* Saved data entries
+ + + +

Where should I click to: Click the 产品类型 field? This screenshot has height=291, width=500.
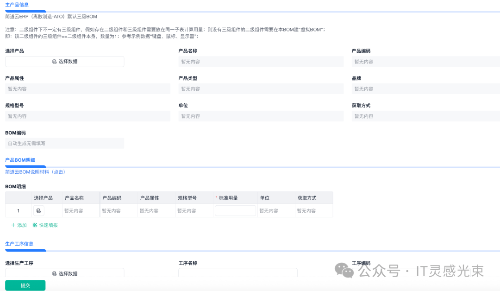tap(261, 89)
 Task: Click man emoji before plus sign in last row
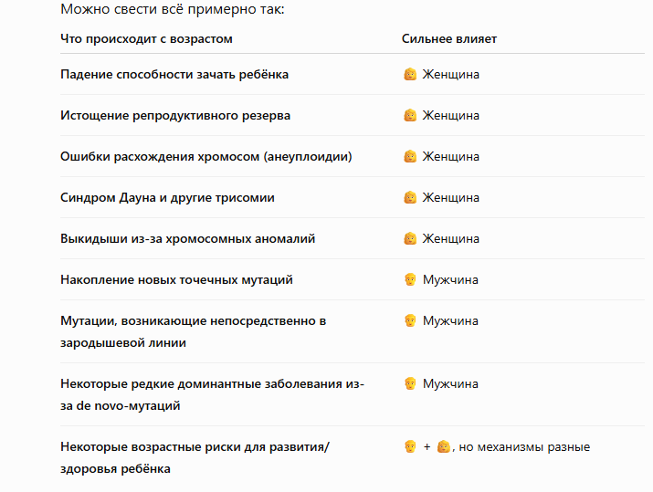(x=410, y=447)
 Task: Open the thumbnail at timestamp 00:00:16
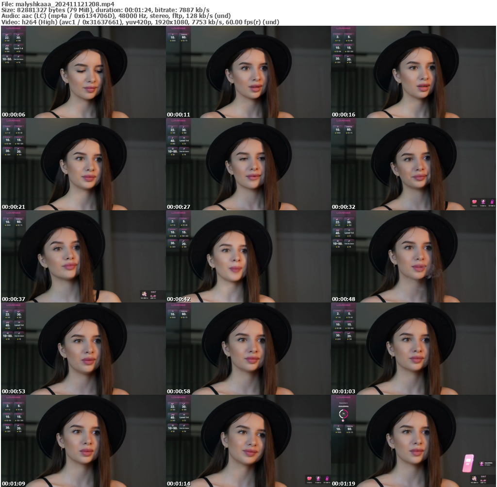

+ + + +

* PROBLEM TO WORK ON
Please hand back every entry above exactly, with no images in the copy.

* OUTPUT BELOW
Where should I click to: Click the 产品类型 field? This screenshot has height=291, width=500.
tap(261, 89)
 Task: Click man emoji before plus sign in last row
(x=410, y=447)
 Task: Open the thumbnail at timestamp 00:00:16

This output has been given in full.